The RAC has shaped how ONB measures and quantifies their impact by choosing which population-level indicators are most closely aligned with the outcomes ONB seeks. The RAC helps ONB ensure that its programmatic evaluation and long-term measurement decisions are grounded in community voice. Read our report on Engaging Communities in Measurement and Data-Driven Decisionmaking to learn more about ONB’s work and how to integrate community engagement into measurement efforts.
Defer To
At the far right of the spectrum is deferring to community members, which can help build community ownership over the work. As the Spectrum of Community Engagement notes, community ownership means that communities “have a direct say over what is needed to survive and thrive.” Investing in community ownership of mobility efforts takes both intentional planning as well as financial resources. You might need to train members of your coalition on community engagement best practices as well as provide training to community members to enable them to participate meaningfully.
One method you might use to build community ownership over decisionmaking is participatory budgeting, a civic engagement strategy where governments and other actors allocate funds to projects proposed and voted on by the community. Although local governments often serve as conveners of participatory budgeting exercises, they could also be facilitated by other actors, including community-based organizations, philanthropies, and advocacy groups. Participatory budgeting can help build stronger communities, deepen democratic participation and processes, and result in a more equitable distribution of resources. Consult Urban’s publication on best practices for inclusive participatory budgeting or the Participatory Budgeting Project’s Participatory Policy-Making Toolkit to learn more about how to design and implement a participatory budgeting effort.
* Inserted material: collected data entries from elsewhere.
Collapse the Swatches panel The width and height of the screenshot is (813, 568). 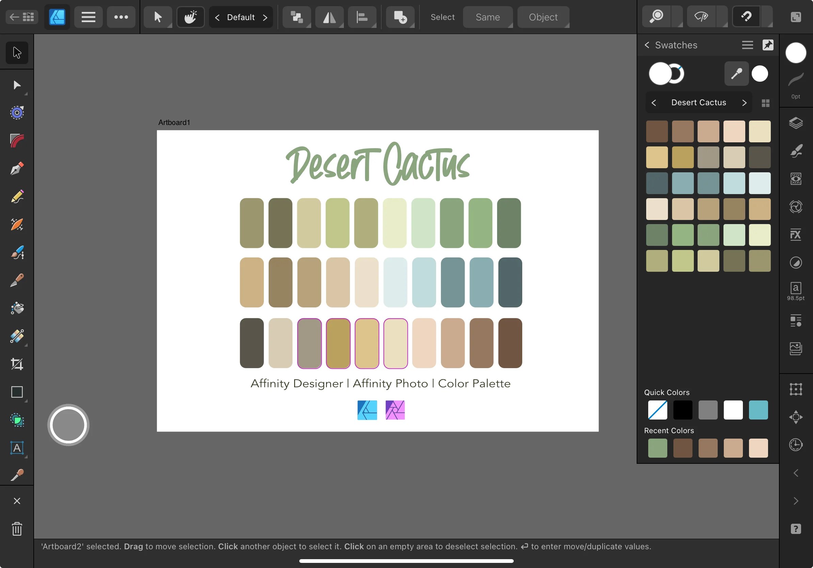pyautogui.click(x=647, y=45)
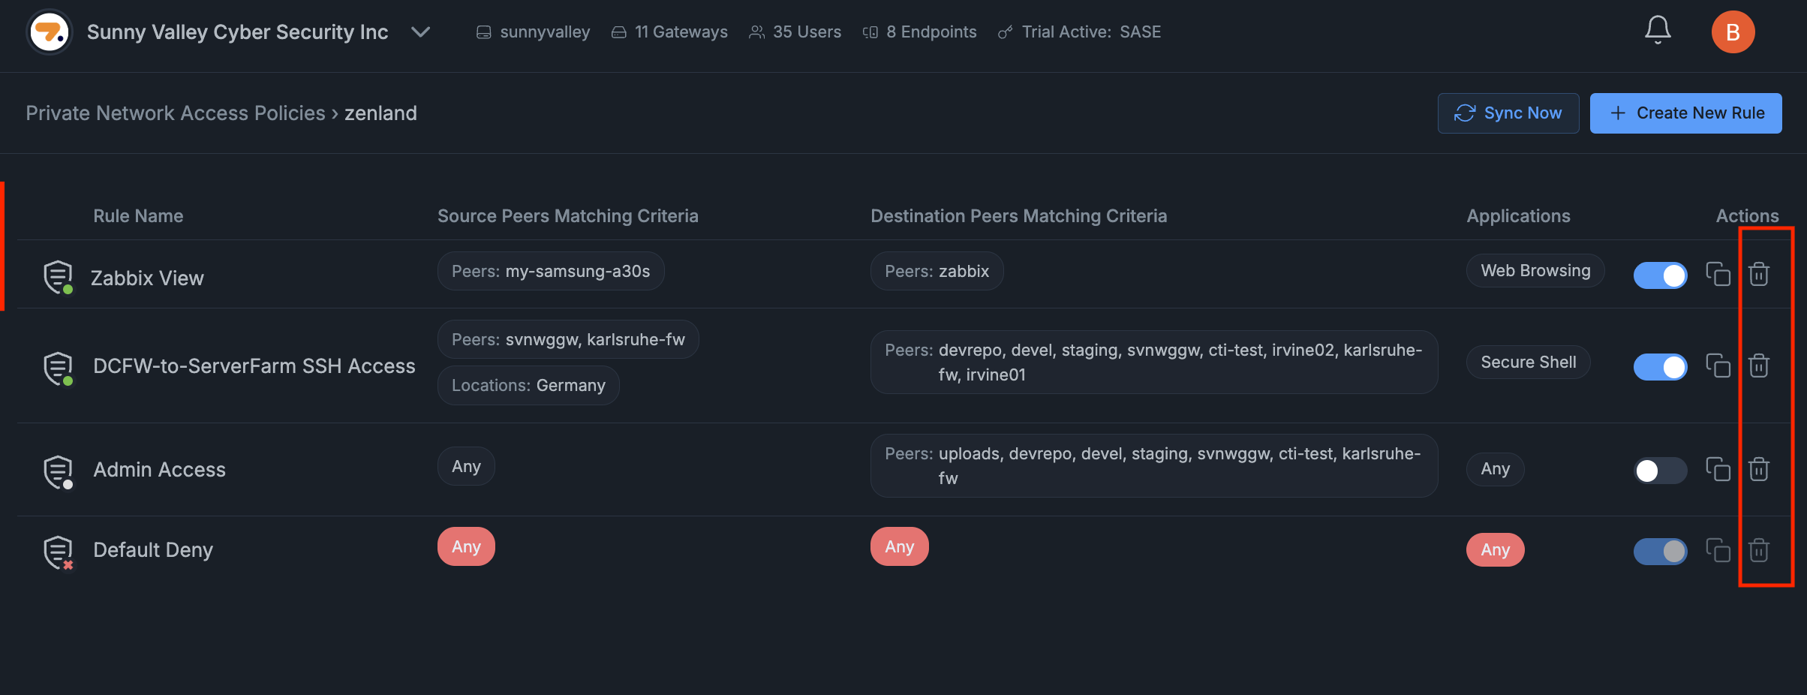Enable the Admin Access rule toggle
Image resolution: width=1807 pixels, height=695 pixels.
[x=1660, y=471]
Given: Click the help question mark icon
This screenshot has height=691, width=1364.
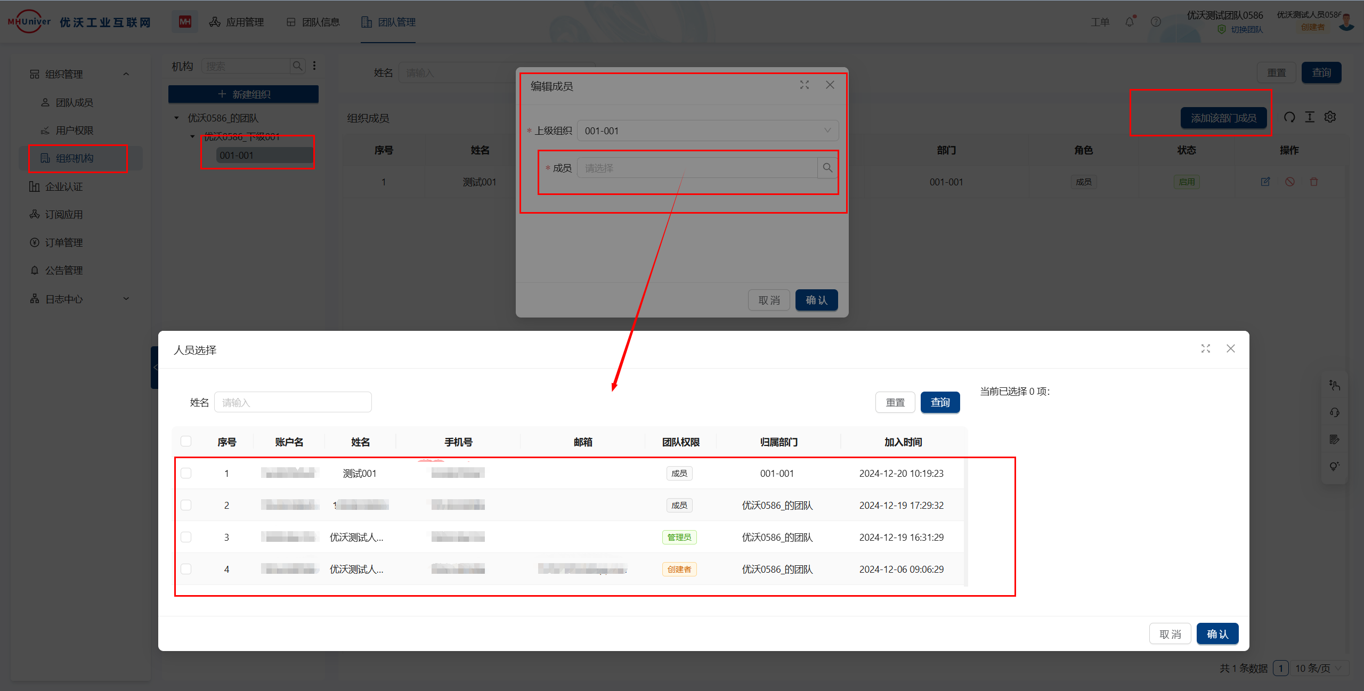Looking at the screenshot, I should click(x=1155, y=22).
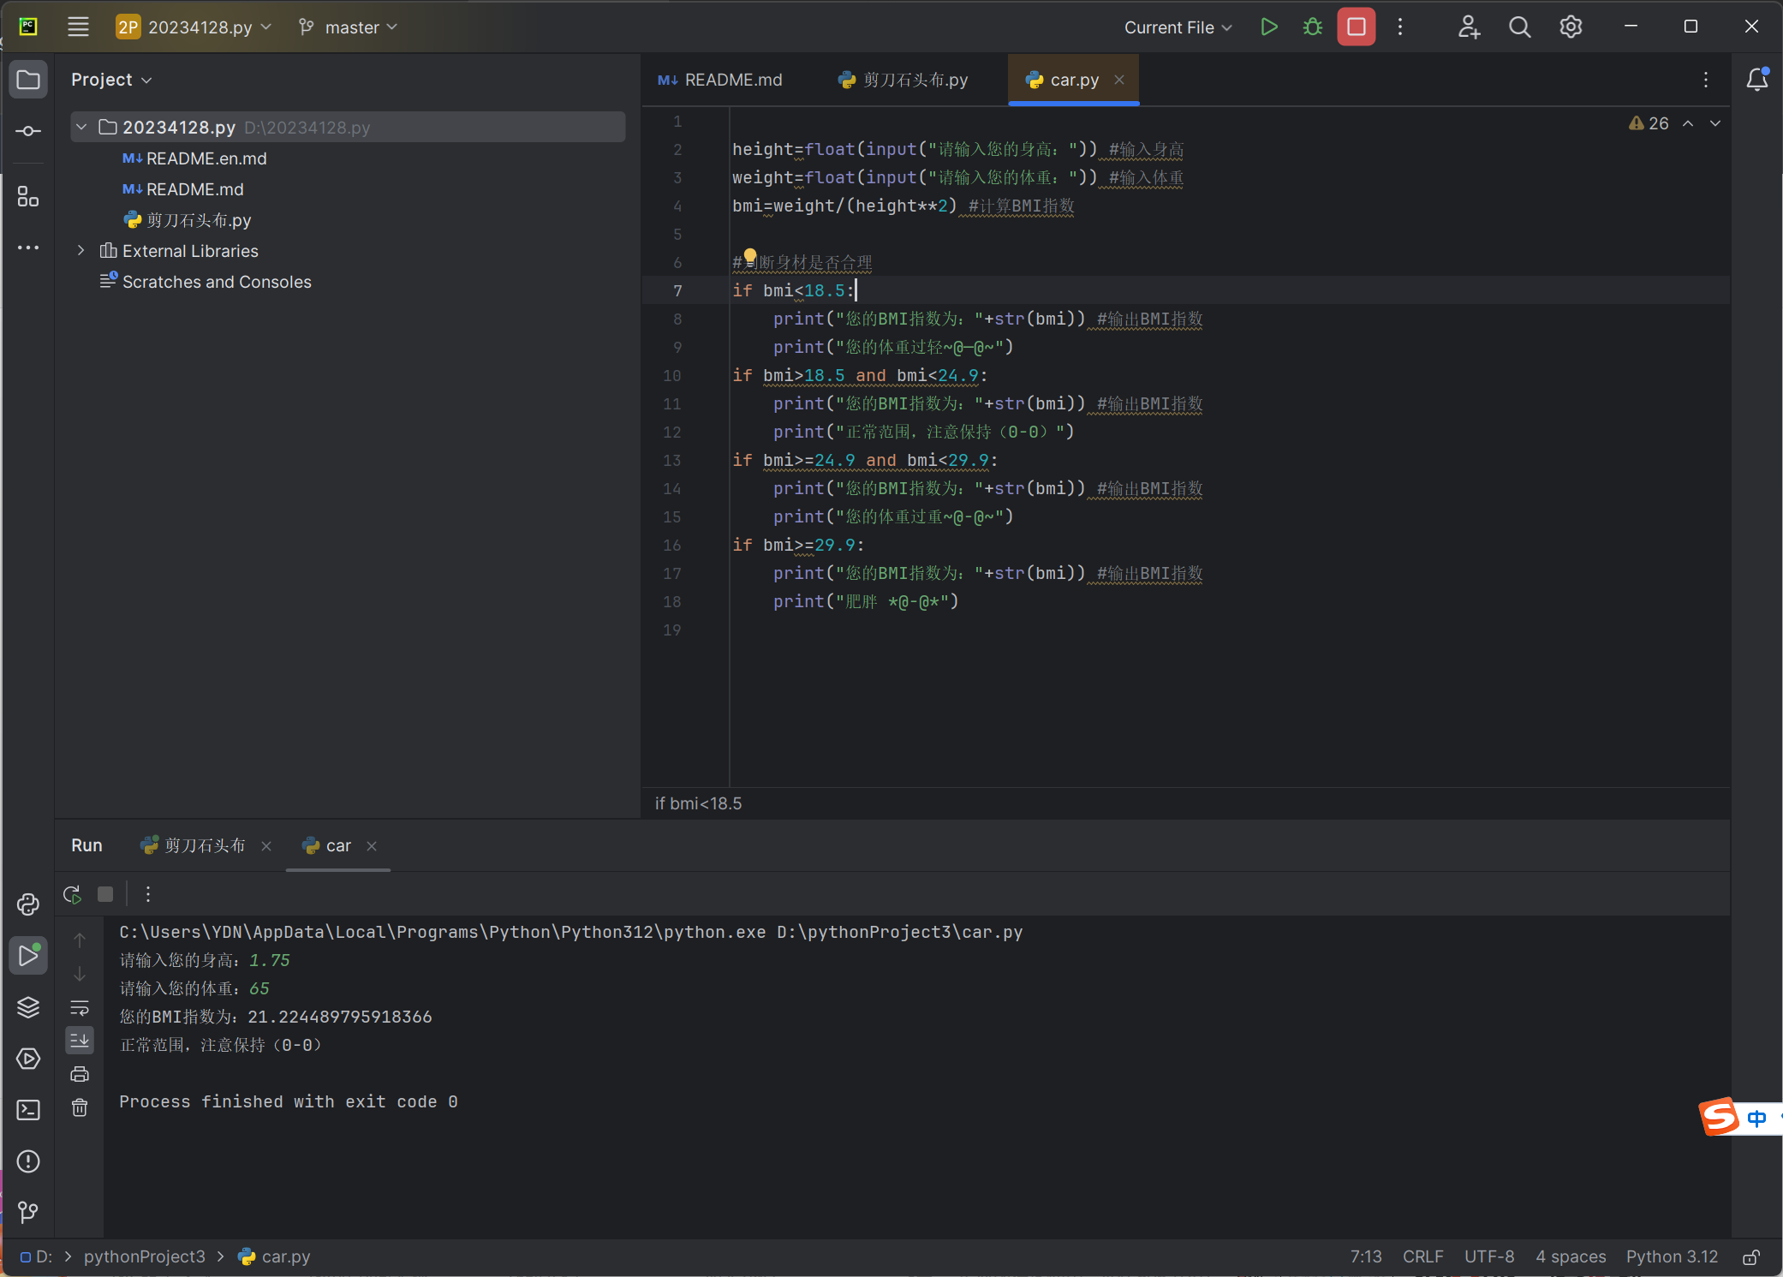Image resolution: width=1783 pixels, height=1277 pixels.
Task: Open the Python Console tool window
Action: coord(28,904)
If you are undertaking a full upward mobility planning process, you might also consider ways to make that process more community-driven, including by ensuring that community members play significant leadership roles in your coalition.
Determining Next Steps
Determining how to advance upward mobility and racial equity in your community will require extensive and thoughtful community engagement. You may find it helpful to create a Community Engagement Plan to outline the activities your coalition will undertake to meaningfully involve community members at all stages of the process. Your plan should consider how to inclusively engage with community members with varying backgrounds and lived experiences, which engagement methods you will use, who will lead the overall engagement and associated activities, what you are hoping to learn from each engagement, how partner organizations may contribute, and key ethical considerations for engaging community members who are part of marginalized groups.
For additional guidance on what to include in this plan, review our Community Engagement Plan Template. Urban’s Community-Engaged and Participatory Methods Toolkits also contain a wealth of information on community engagement methods and how they can help you share power with members of your community. The insights that members of your community provide can inform all the other components of your work to advance upward mobility, from using data to understand local mobility conditions to identifying strategic actions that can change systems.